Ergänzend zur Vorlage Drs. Nr. 22-19646 wird zur Anfrage Drs. Nr. 22-19649 wie folgt Stellung genommen:

 

Zu 1: Wie ist der aktuelle Sachstand beim ISEK-Projekt CoLiving Campus, also welche Entwicklung gibt es seit der o. g. Anfrage der SPD-Fraktion vom Februar?

 

Im Verlaufes des Jahres 2022 wurde die Konzeptidee des CoLiving Campus weiter geschärft. Insbesondere die Konzeption des Beteiligungsprozesses sowie des städtebauliche Ideen-Wettbewerbs ist weiter vorangeschritten. Weiterhin wurden die liegenschaftlichen Aspekte des Projektes detailliert, sei es in Form der Entwicklung von Umsetzungsmodellen (siehe sogenanntes „Flächentausch-Modell“ unter Punkt 2) als auch in Form von Gesprächen mit dem Land (vgl. ebenfalls Punkt 2).

 

Der gesamte Projektfortschritt erfolgt in enger verwaltungsinterner Abstimmung sowie in Zusammenarbeit mit der TU Braunschweig als Kooperationspartner.

 

Zu 2: Wie sollen sie unterschiedlichen Grundstückseigentumsverhältnisse (Stadt/Land) mit den geplanten Nutzungen in Einklang gebracht werden gibt es schon Ergebnisse aus den Gesprächen mit den zuständigen Ministerien?

 

r die Umsetzung des Projektes ist ein sogenanntes Flächentausch-Modell angedacht. Dies bedeutet:

Die Grundstückseigentümerinnen (Stadt und Land) vergeben je nach Projektfortschritt einzelne Erbbaurechtsverträge und bleiben demnach jeweils Grundstückseigentümerin. Um die angestrebte Nutzungsmischung eines gemischten urbanen Quartiers zu realisieren, ist ein vorheriger Flächentausch angedacht.

 

Das Ministerium für Wissenschaft und Kultur (MWK) und das Ministerium für Umwelt, Energie, Bauen und Klimaschutz (MU) wurden über die Planungen zum CoLiving Campus informiert.

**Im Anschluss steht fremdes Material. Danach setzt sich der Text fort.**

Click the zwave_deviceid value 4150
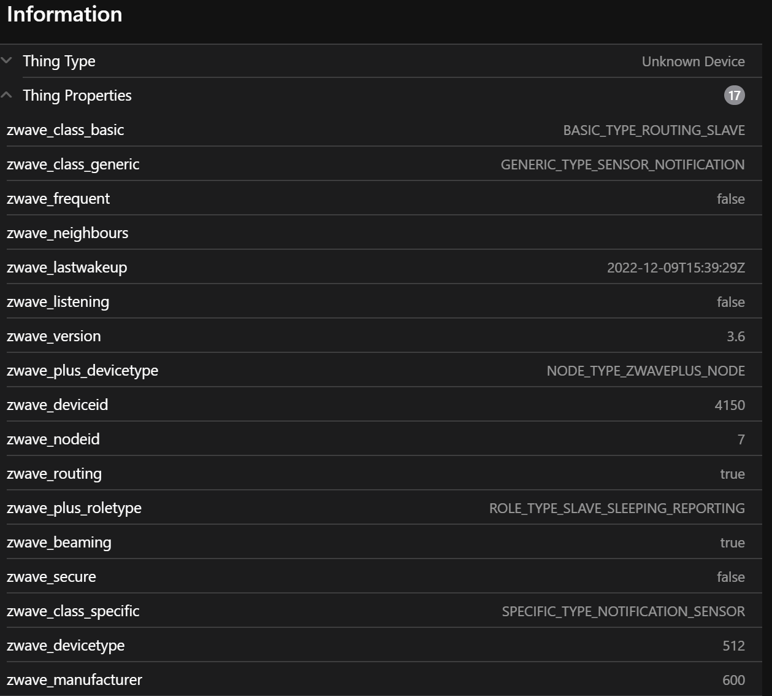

Mit dem Finanzministerium (MF) wurden bereits Grundzüge für die Bereitstellung der Landesflächen erörtert. 

Die weiteren notwendigen Verhandlungen mit dem federführend zuständigen MWK werden zuständigkeitshalber von der TU Braunschweig geführt.

 

Zu 3: Wann soll mit dem vorgeschalteten umfangreichen Beteiligungsprozess begonnen werden?

 

Es wird angestrebt die erforderlichen Voraussetzungen bis Dezember 2022 zu schaffen und auf dieser Basis ein mehrstufiges Beteiligungsverfahren im Jahr 2023 durchzuführen mit dem Ziel den Rahmenplan in 2024 zu veröffentlichen.

 

Es gibt drei Voraussetzungen, um den Beteiligungsprozess zu starten:

-In einem ersten Schritt soll ein Letter of Intent (LoI) zwischen TU, Stadt und MWK das Thema grundsätzlich fassen (vgl. Drs. Nr. 22-19646). Die Verwaltung hat für den LoI alle erforderlichen Sachvoraussetzungen geschaffen.

-In einem zweiten Schritt soll eine Kooperationsvereinbarung zwischen der TU Braunschweig und der Stadt Braunschweig die konkreten Details der Zusammenarbeit festlegen. Diese wird aktuell gemeinsam von TU und Stadt vorbereitet und soll nach Abschluss des LoI in die Finalisierung gehen.

-Parallel muss die TU mit dem Landesliegenschaftsfonds die Optionen zum Grundstückstausch verhandeln, um die angestrebte Nutzungsmischung realisieren zu können.